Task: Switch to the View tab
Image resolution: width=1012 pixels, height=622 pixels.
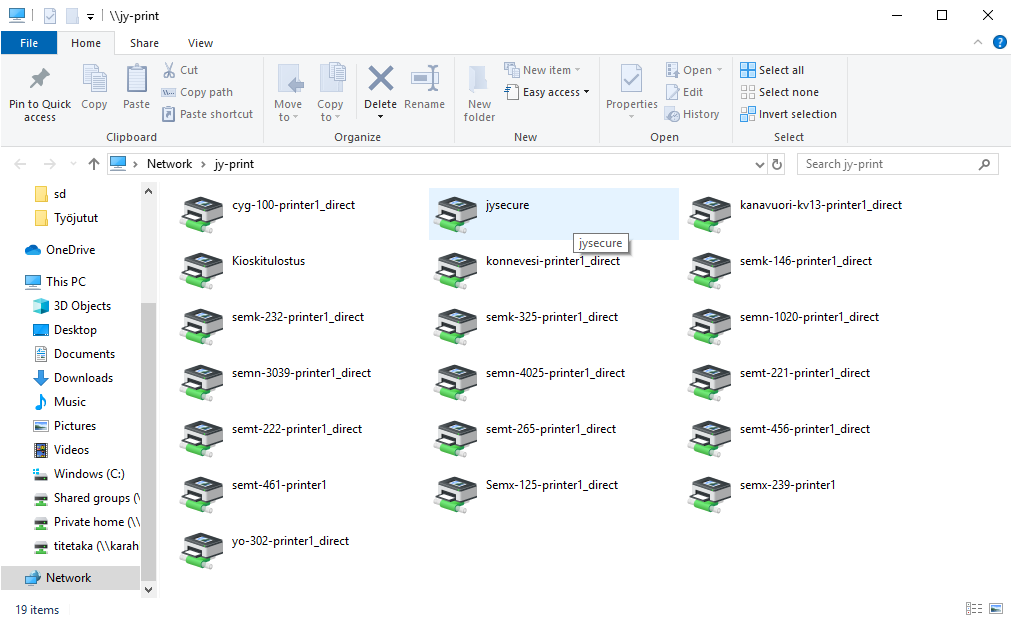Action: [x=200, y=43]
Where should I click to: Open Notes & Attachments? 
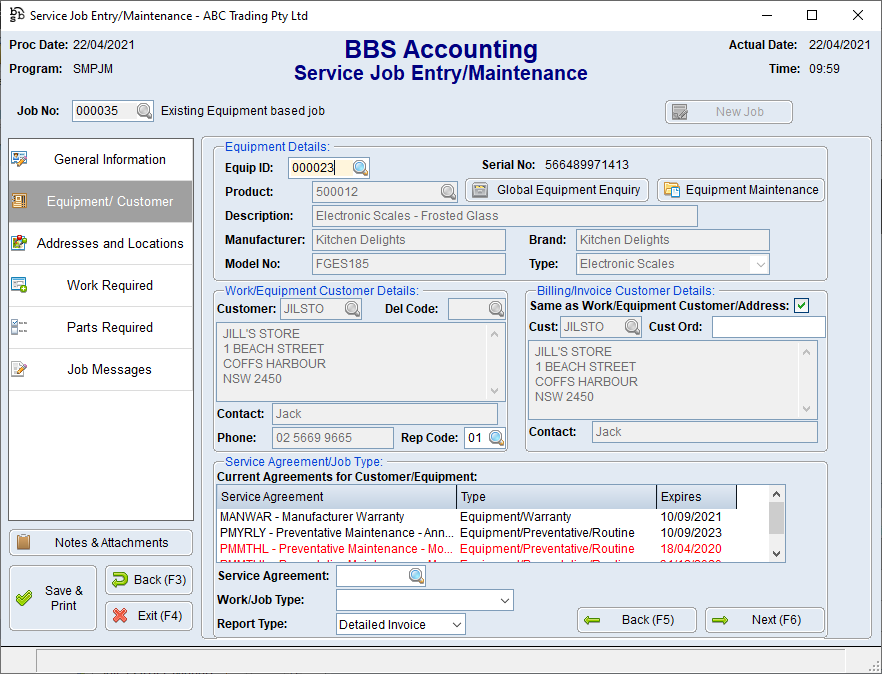pos(100,542)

◇ ◇ ◇ ◇ ◇

(WHAT THIS TASK INVOLVES)
When you retype the material above, copy each line exactly and drop whatever images appear in it.

(ANSWER SECTION)
Task: Switch to the View tab
Image resolution: width=1012 pixels, height=622 pixels.
Action: [x=200, y=43]
Where should I click to: Open Notes & Attachments? 
pos(100,542)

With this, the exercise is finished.